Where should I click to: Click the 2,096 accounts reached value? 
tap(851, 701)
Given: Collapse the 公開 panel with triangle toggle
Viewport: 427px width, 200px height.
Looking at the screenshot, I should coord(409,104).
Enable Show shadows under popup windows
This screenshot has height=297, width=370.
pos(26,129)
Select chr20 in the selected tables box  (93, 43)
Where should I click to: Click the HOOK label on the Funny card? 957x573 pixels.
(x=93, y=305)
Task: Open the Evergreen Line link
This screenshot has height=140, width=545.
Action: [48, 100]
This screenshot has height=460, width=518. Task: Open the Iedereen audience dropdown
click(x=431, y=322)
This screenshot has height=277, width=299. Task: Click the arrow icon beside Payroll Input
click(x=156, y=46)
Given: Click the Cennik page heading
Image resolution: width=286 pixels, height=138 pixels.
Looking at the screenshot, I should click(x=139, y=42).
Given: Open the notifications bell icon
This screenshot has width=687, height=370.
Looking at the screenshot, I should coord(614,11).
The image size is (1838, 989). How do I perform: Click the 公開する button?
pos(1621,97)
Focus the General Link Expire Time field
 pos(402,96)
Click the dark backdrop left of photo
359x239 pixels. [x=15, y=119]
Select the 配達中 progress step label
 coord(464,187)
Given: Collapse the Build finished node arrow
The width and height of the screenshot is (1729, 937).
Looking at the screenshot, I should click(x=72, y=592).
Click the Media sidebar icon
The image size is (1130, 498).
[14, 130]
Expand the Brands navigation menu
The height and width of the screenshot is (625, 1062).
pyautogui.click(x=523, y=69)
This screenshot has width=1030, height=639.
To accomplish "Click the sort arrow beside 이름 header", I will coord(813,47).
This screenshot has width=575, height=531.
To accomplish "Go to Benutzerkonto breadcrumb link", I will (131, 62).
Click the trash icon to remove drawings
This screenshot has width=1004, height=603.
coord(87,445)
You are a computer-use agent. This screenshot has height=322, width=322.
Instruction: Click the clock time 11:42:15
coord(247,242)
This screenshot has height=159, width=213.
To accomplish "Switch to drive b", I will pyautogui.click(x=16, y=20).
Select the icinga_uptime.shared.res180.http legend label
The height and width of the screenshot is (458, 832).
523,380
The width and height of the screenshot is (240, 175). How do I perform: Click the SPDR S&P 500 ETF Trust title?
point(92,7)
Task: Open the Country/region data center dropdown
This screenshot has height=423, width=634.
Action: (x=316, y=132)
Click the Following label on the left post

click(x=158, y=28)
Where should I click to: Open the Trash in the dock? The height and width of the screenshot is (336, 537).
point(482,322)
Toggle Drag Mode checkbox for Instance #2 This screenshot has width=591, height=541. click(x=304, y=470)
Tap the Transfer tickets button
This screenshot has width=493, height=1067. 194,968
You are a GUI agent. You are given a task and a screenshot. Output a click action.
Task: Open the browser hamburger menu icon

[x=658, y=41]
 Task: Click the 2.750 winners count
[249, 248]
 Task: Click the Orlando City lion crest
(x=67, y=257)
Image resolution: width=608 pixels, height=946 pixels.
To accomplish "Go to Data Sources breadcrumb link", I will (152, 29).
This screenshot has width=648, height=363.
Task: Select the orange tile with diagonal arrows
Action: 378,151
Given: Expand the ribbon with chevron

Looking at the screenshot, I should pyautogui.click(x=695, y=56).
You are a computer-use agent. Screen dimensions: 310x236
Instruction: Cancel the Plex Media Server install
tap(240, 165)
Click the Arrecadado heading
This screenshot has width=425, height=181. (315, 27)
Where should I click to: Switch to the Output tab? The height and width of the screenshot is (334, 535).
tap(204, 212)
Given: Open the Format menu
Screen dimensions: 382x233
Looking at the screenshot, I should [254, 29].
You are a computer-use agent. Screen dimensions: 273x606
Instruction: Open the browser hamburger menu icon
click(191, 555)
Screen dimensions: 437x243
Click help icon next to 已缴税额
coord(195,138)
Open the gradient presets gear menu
════════════════
• **Work instructions**
Some lines contain the word "Collapse". Pull each one out of the listing.

• **Reply to the exercise**
Given: Collapse the 公開 panel with triangle toggle
Given: Collapse the Build finished node arrow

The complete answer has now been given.